Funny but it’s fraud

Funny but it’s fraud

Tales of attempted fraud can be awfully amusing but horribly expensive – like the guy who was collecting insurance benefits for an injury he claimed prevented him from working. The gentleman, however, won a moose hunting lottery permit and his name was published in the newspaper. The insurance company’s fraud unit, having scanned the list, called to congratulate the hunter on his good fortune and offered “guide” services to determine where the “injured” worker would be hunting. The story gets even better from here…

Though the hunter declined the guide services, the fraud unit found the claimant after he had proudly bagged his moose. The investigators walked onto the scene laden down with cameras in awe of the mighty moose and the skill of the happy hunter.

“Say fella, that’s a great trophy. You shoot that bull yourself?”

“Yup! Look at the rack on this baby.”

“Gee, if we don’t get some video of this, the folks back home won’t believe it. Would you mind hoisting up the head so we can show ‘em?”

“Not a problem,” said the “injured” hunter as he easily hoisted the head nice and high to pose with his moose.

“click” – the investigators bagged their fraud perpetrator.

Then there’s the gent who made a claim for the theft of a 21-foot power boat locked in his garage. The investigator asked if the inboard/outboard craft was on a trailer. Yes, indeed, it was 25 feet from the trailer tongue to the stern.

The investigator went to the garage and asked if the building was where the boat was stored. Yes, indeedie!

The investigator pulled out a tape measure and determined that the one-car garage with the door closed was 18 feet deep. It was easy to do the math. The boat was later found at his brother-in-law’s house.

Though these are examples of the finely tuned minds of those who would try to perpetrate fraud, it isn’t really a laughing matter. According to the American Agent & Broker magazine, fraud in the United States costs us all about $80 billion a year and instances of fraud are rising.

People often try to rationalize padding their claims or making up stories about theft, injuries or damage by saying they’ve paid their premiums for years so they deserve something in return. In fact, about 25 percent of people responding to one poll said it was acceptable to commit fraud against an insurance company.

Then there are the subtle ways in which insurance costs are driven higher:

  • Under-reporting payrolls or misclassifying workers unfairly reduces the cost of workers’ compensation insurance.
  • Paying “under the table” not only avoids paying workers’ compensation insurance, it deprives everyone of the worker’s contribution to social security, Medicare and taxes.
  • Billing for work or services not performed by health care providers to contractors and auto repair facilities drives up the price of insurance.
  • Inflating values or the age of engagement rings, electronic equipment and furnishings also drives higher claim costs.

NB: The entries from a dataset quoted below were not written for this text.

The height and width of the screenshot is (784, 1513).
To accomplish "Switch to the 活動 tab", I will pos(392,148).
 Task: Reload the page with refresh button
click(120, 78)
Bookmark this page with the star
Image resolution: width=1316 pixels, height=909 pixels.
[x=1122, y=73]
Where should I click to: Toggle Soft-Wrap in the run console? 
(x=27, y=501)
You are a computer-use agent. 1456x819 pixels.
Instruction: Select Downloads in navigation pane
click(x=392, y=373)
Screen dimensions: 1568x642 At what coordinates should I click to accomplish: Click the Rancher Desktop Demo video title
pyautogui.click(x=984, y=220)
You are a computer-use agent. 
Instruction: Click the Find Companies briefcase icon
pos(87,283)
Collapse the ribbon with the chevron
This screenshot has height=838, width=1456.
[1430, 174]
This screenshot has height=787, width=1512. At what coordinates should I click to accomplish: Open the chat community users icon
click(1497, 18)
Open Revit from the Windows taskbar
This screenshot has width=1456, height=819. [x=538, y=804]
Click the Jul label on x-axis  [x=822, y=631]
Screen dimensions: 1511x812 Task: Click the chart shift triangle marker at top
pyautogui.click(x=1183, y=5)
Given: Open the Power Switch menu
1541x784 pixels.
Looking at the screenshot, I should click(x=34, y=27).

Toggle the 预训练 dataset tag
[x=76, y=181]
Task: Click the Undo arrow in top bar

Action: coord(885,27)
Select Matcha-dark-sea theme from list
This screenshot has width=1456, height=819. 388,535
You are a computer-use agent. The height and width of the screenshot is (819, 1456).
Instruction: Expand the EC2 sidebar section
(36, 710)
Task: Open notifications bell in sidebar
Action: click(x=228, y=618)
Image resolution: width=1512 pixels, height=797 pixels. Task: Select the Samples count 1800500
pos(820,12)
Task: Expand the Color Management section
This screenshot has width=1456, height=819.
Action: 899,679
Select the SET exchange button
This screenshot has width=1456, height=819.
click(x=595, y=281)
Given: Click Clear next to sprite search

Worse are those who put others in danger when trying to collect insurance settlements. According to the Coalition Against Insurance Fraud, a Michigan landlord burned down nine fixer-upper properties putting firefighters and neighbors at risk. His trial for insurance fraud concluded this past year with a 55 year sentence in federal prison.

One aspect of fraud common in more urban markets is staged auto accidents where personal injuries are involved. Some states have no-fault provisions that all but guarantees payment unless fraud is discovered. The good news is that insurance companies and industry trade groups talk to each other to identify repeat claimants. The Insurance Services Office maintains a shared claims database so participating insurance companies can detect individual patterns as well as highly organized fraud.

In cases of questionable “accidents”, take the following precautions:

  • Take photos or a video recording
  • Get contact and license information of drivers, passengers and witnesses
  • Inquire as to the well-being of others involved to establish potential injuries

If you believe you have been a victim of fraud or suspect fraud, contact your insurance agent, insurance company or the attorney general’s office. If you think an insurance agent or insurance company has taken unfair advantage of you, contact your state insurance department. Fraud is no laughing matter though you have to smile when people are apprehended and brought to justice.